We are but stardust, swirling and travelling eternally across the universe. The interweaving of matter and energy in the cosmic space-time tapestry has always struck us with wonder and curiosity. As the Japanese poet Basho resonates in his Narrow Road to the deep north, “The months and days are passing wayfarers through endless ages, and travelers too the years that come and go. Those who float their life away on boats or meet old age plodding before a horse- they spend their days in journeying and call the journey home.”  Humans have marched on, often quite literally so, in the journey of life’s evolution.

To evolve one needs to survive despite all odds. It is an enterprise in desperation, driven by the basic instinct for survival. For several millennia, wandering to forage for food, moving on for a safe shelter and fleeing away from inclement weather or wild animals was the only way of life — on one’s toes, on the run, hanging on to dear life. Braving through raw and ruthless nature — the scorching sun, blistering winds, numbing snow, bone-chilling blizzards, tempests on seas, ravenous typhoons– what an extraordinarily heroic travelogue has been the journey of homo sapiens!

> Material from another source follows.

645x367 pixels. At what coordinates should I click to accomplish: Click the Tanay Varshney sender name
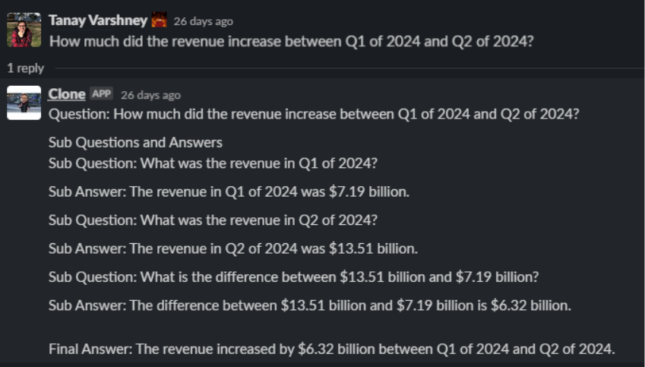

When the ‘wanderer-hunter’, settled as a farmer, the new sense of settlement brought in the novel element of ‘belongingness’ to a certain place, and the consciousness of possession or ownership. A brand-new idea of life bloomed. A settled and relaxed idea of ‘home’ now formed a part of new civilization. As a consequence, resource ownership in itself gave rise to trade, conflicts and wars. All of this entailed travel.  The merchants traveled distances to barter and earn. Many religious leaders travelled around to propagate and preach faith and worship – perhaps, as service to humanity, or maybe, as an attempt to know human consciousness. In another dimension, the ambition to rule over land and capture resources drove people in leaps and bounds on land, and establish colonies across oceans. What was once a globe of free vagabonds turned into a battlefield of fragmented land, air and water masses with contest for boundaries.  Most of it were accompanied by bloodshed and colossal loss of human life and bio-spheric devastation.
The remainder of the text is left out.